Abstract
Operators drilling a directional well may suffer the uncertainties from the downhole environment, the equipment, and the human decision-making process. We proposed a method to evaluate steering decisions of multiple reinforcement learning agents by calculating the estimated total future reward (ETR) through a validation agent using a simulator. The final decision would be chosen as the one with the maximum total reward among the multi-agent decisions. The multi-agent approach stabilizes the final decision-making for directional drilling and results in a higher success rate and better overall steering performance.
In our previous work (Yu et. al, 2021), a single agent was trained to make decisions for directional drilling through the deep reinforcement learning framework. To improve the stability of the decisions, we extend the single-agent approach to this multi-agent framework including a working environment and a validation environment. The system includes a working environment that includes a pool of working agents. The working environment represents the current physical drilling environment (e.g., rig state, geology, bit location, and planned trajectory). In addition, a validation agent is working in a validation environment using a hole propagation simulator for projecting the ETR.

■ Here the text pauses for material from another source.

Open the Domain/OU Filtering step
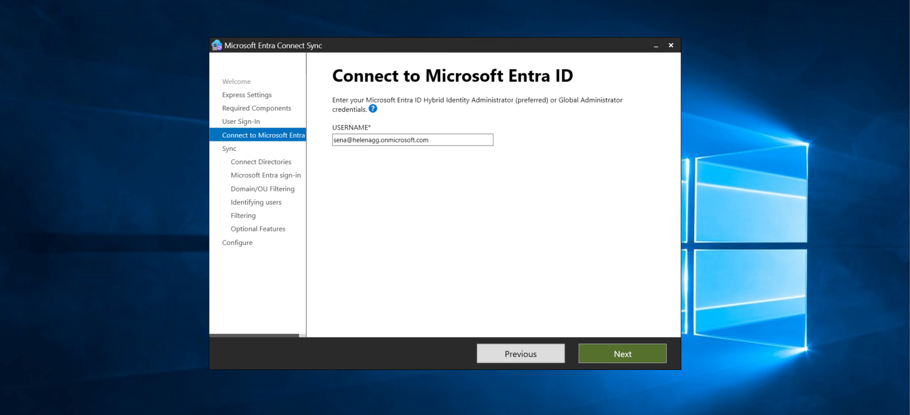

When the system is in action, the working agents receive inputs such as surveys and planned information in the working environment and each of them makes their own decisions. Their decisions, as action proposals, are passed to the validation agent while the validation environment synchronizes the state from the working environment. The validation agent then carries out each action proposal in the virtual environment through the simulator and continues drilling to the target multiple times given a variety of formation priors. An average score of ETRs is then calculated for each action proposal. As a result, the action proposal with the maximum average score wins the competition and goes back to the working environment for execution.
The multi-agent framework could optimize and stabilize the sequence of decisions while minimizing uncertainties. Our validation results demonstrate that the total rewards were successfully improved than the single-agent decision-making.